§ Material for the task
"""
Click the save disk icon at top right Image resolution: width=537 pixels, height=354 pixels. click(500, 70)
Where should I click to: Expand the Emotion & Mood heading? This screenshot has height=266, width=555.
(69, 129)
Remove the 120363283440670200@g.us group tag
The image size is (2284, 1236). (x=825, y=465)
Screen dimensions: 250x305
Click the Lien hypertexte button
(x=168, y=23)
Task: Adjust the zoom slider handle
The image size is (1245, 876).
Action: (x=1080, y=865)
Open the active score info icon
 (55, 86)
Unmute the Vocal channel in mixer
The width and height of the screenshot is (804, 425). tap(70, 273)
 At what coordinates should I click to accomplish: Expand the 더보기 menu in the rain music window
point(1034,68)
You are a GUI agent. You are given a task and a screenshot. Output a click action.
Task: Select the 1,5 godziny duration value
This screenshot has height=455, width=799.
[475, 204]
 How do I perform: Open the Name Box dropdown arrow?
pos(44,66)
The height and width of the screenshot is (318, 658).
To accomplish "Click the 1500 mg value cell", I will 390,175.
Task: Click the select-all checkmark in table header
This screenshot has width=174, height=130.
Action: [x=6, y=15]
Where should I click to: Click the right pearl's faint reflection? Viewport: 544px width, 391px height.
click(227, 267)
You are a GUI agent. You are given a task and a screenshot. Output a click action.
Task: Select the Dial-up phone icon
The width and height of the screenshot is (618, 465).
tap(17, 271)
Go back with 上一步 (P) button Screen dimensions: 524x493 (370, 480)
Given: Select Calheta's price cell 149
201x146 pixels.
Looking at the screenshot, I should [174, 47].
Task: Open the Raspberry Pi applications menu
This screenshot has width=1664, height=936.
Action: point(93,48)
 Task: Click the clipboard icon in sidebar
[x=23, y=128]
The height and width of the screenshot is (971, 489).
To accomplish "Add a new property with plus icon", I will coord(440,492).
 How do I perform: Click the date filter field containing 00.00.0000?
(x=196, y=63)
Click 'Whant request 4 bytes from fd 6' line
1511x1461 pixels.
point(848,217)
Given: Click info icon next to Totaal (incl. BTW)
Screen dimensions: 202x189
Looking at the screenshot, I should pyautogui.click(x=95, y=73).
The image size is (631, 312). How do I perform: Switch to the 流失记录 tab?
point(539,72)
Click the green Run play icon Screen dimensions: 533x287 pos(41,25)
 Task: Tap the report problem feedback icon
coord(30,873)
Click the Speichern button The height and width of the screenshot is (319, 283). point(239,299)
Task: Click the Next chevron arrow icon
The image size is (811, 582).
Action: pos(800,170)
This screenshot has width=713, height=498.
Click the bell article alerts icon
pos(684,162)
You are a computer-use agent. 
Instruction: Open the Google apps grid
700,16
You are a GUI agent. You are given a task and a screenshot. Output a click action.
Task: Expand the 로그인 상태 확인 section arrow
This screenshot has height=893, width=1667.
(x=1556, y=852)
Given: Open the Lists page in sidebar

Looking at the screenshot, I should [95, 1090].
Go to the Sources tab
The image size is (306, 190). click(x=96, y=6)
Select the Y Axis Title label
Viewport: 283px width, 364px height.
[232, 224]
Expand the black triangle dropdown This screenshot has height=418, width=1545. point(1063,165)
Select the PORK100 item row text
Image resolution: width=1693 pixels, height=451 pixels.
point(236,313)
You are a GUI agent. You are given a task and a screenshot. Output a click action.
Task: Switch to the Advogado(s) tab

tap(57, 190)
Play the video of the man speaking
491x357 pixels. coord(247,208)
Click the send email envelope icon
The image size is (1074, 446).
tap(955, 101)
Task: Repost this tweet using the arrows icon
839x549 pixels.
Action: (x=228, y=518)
"""
§ What is needed
Update the lines above by replacing "GUI agent" with "screen assistant" and leave everything else unchanged.

§ Complete answer
Click the save disk icon at top right Image resolution: width=537 pixels, height=354 pixels. click(500, 70)
Where should I click to: Expand the Emotion & Mood heading? This screenshot has height=266, width=555.
(69, 129)
Remove the 120363283440670200@g.us group tag
The image size is (2284, 1236). (x=825, y=465)
Screen dimensions: 250x305
Click the Lien hypertexte button
(x=168, y=23)
Task: Adjust the zoom slider handle
The image size is (1245, 876).
Action: (x=1080, y=865)
Open the active score info icon
 (55, 86)
Unmute the Vocal channel in mixer
The width and height of the screenshot is (804, 425). tap(70, 273)
 At what coordinates should I click to accomplish: Expand the 더보기 menu in the rain music window
point(1034,68)
You are a screen assistant. You are given a task and a screenshot. Output a click action.
Task: Select the 1,5 godziny duration value
This screenshot has height=455, width=799.
[475, 204]
 How do I perform: Open the Name Box dropdown arrow?
pos(44,66)
The height and width of the screenshot is (318, 658).
To accomplish "Click the 1500 mg value cell", I will 390,175.
Task: Click the select-all checkmark in table header
This screenshot has width=174, height=130.
Action: [x=6, y=15]
Where should I click to: Click the right pearl's faint reflection? Viewport: 544px width, 391px height.
click(227, 267)
You are a screen assistant. You are given a task and a screenshot. Output a click action.
Task: Select the Dial-up phone icon
The width and height of the screenshot is (618, 465).
tap(17, 271)
Go back with 上一步 (P) button Screen dimensions: 524x493 (370, 480)
Given: Select Calheta's price cell 149
201x146 pixels.
Looking at the screenshot, I should [174, 47].
Task: Open the Raspberry Pi applications menu
This screenshot has width=1664, height=936.
Action: point(93,48)
 Task: Click the clipboard icon in sidebar
[x=23, y=128]
The height and width of the screenshot is (971, 489).
To accomplish "Add a new property with plus icon", I will coord(440,492).
 How do I perform: Click the date filter field containing 00.00.0000?
(x=196, y=63)
Click 'Whant request 4 bytes from fd 6' line
1511x1461 pixels.
point(848,217)
Given: Click info icon next to Totaal (incl. BTW)
Screen dimensions: 202x189
Looking at the screenshot, I should pyautogui.click(x=95, y=73).
The image size is (631, 312). How do I perform: Switch to the 流失记录 tab?
point(539,72)
Click the green Run play icon Screen dimensions: 533x287 pos(41,25)
 Task: Tap the report problem feedback icon
coord(30,873)
Click the Speichern button The height and width of the screenshot is (319, 283). point(239,299)
Task: Click the Next chevron arrow icon
The image size is (811, 582).
Action: pos(800,170)
This screenshot has width=713, height=498.
Click the bell article alerts icon
pos(684,162)
You are a computer-use agent. 
Instruction: Open the Google apps grid
700,16
You are a screen assistant. You are given a task and a screenshot. Output a click action.
Task: Expand the 로그인 상태 확인 section arrow
This screenshot has height=893, width=1667.
(x=1556, y=852)
Given: Open the Lists page in sidebar

Looking at the screenshot, I should [95, 1090].
Go to the Sources tab
The image size is (306, 190). click(x=96, y=6)
Select the Y Axis Title label
Viewport: 283px width, 364px height.
[232, 224]
Expand the black triangle dropdown This screenshot has height=418, width=1545. point(1063,165)
Select the PORK100 item row text
Image resolution: width=1693 pixels, height=451 pixels.
point(236,313)
You are a screen assistant. You are given a task and a screenshot. Output a click action.
Task: Switch to the Advogado(s) tab

tap(57, 190)
Play the video of the man speaking
491x357 pixels. coord(247,208)
Click the send email envelope icon
The image size is (1074, 446).
tap(955, 101)
Task: Repost this tweet using the arrows icon
839x549 pixels.
Action: (x=228, y=518)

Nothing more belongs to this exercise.